New rules adopted yesterday in a close vote by the Federal Communications Commission (FCC) are aimed at increasing privacy protections for customers of broadband Internet services. The rules spell out opt-in and opt-out requirements for different types of customer data that ISPs can use or share with others, and also set out new requirements for transparency and security.
FCC commissioners approved the rules in a 3-2 vote divided along party lines, with Republicans Ajit Pai and Michael O’Rielly dissenting.
The updated specifications for ISP data security are set to take effect within 90 days of the publication of the rules, while service providers will have six months to implement newly required procedures for notifying customers about data breaches. Large companies, such as AT&T and Verizon, will have one year to roll out new opt-in and opt-out privacy policies, while smaller providers will have an additional 12 months to comply with the rules.
New Protections for the Digital Age
The new rules are needed to address the changing technology landscape and its potential impacts on consumer privacy and security, said FCC chairman Tom Wheeler (pictured above) in a statement released following the commission’s vote. He recounted a recent tour of the product testing facility at the headquarters of Consumer Reports, where the topic of privacy came up while looking at a smart refrigerator that collects and shares data over the Internet.

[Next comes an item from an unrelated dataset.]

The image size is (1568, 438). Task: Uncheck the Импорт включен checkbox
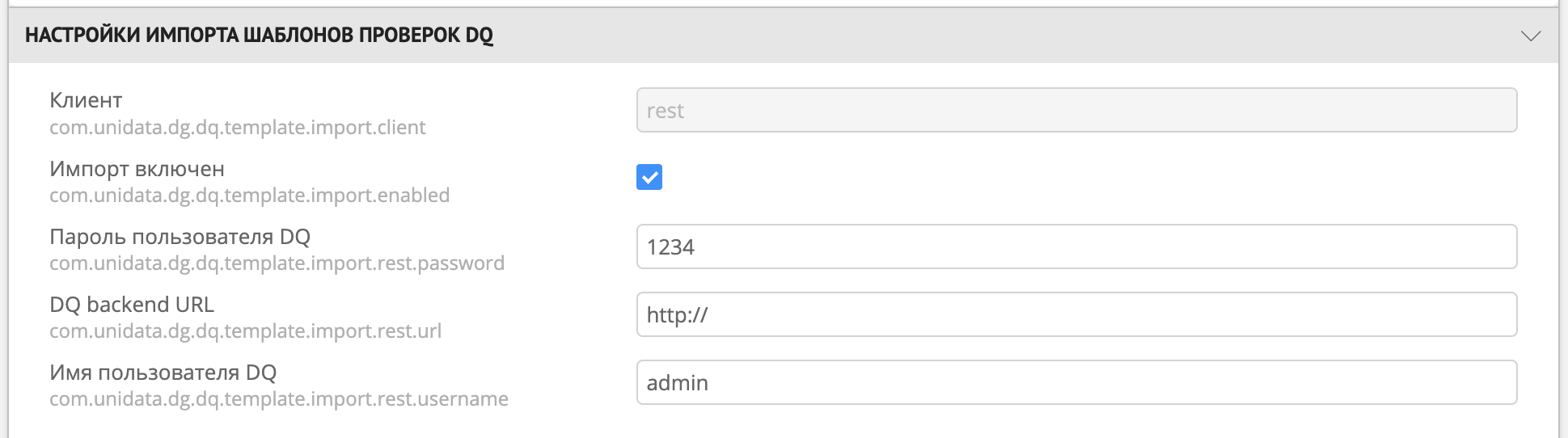click(x=649, y=177)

“Who would have ever imagined that what you have in your refrigerator would be information available to AT&T, Comcast, or whoever your network provider is?” Wheeler asked. “The more our economy and our lives move online, the more information about us goes over our Internet service provider (ISP) — and the more consumers want to know how to protect their personal information in the digital age.”

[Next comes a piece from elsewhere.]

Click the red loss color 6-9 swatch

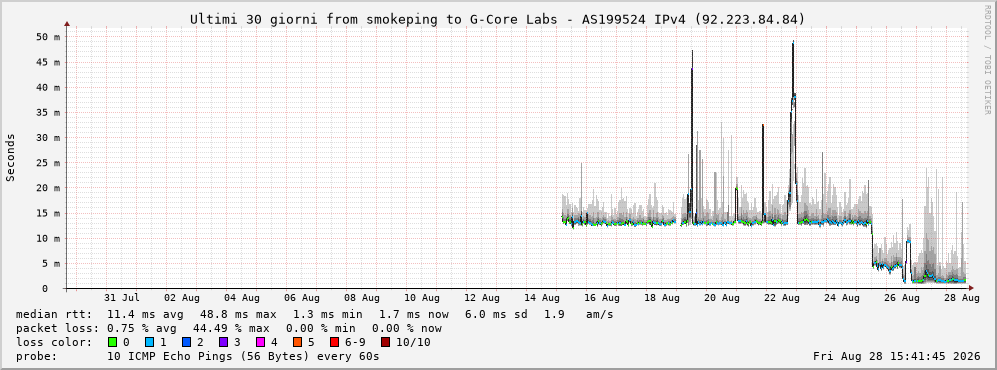(335, 342)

The rules adopted yesterday classify as “sensitive” any ISP data about customers’ exact geo-location, Social Security numbers, Web browsing history, communications content as well as health, financial and children’s information. Before service providers can use or share such data, they will have to obtain an opt-in OK from customers.
In addition, customers will be able to opt out of the sharing of other kinds of personal information such as email addresses or types of ISP services used.

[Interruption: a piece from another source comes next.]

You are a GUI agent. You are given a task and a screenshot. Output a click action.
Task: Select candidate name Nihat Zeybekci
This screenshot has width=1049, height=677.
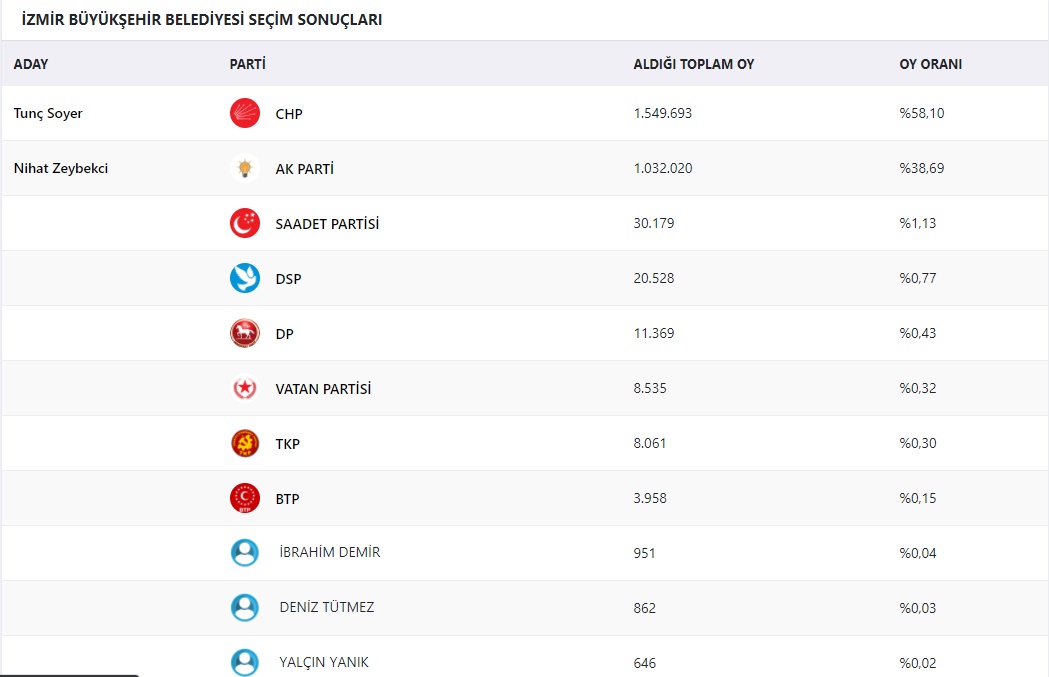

Putting Customers ‘in Driver’s Seat’
The FCC’s new rules don’t require ISPs to obtain customer consent to use certain types of data for billing or collection purposes. They also don’t apply to other services that providers might offer, such as social media sites, or to issues such as government surveillance, encryption or law enforcement.
“Building on widely accepted privacy principles, the rules require that ISPs provide their customers with meaningful choice and keep customer data secure while giving ISPs the flexibility they need to continue to innovate,” according to the the FCC’s fact sheet on the regulations. “The rules do not prohibit ISPs from using or sharing their customers’ information — they simply require ISPs to put their customers in the driver’s seat when it comes to those decisions.”
Under the new regulations, service providers will have to provide “clear, conspicuous and persistent notice” about what kinds of customer data they collect, use and share. They will also be required to follow “reasonable” data security practices and to notify customers and law-enforcement authorities if a data breach occurs.
In her statement following yesterday’s vote, Democratic commissioner Mignon Clyburn cited data showing that 91 percent of U.S. consumers believe they have lost control of how their personal information is collected and used by companies.
“With news seemingly breaking every week about a cyberattack, massive data breaches, and companies collecting and selling customer data to government agencies, that number should come as no surprise to anyone,” she said. “This Order, I am proud to say, adopts strong privacy protections and provides robust choice for those who consent to the use or sharing of their information, as a means of receiving new products, more targeted advertising, or other innovative offerings made possible by big data.”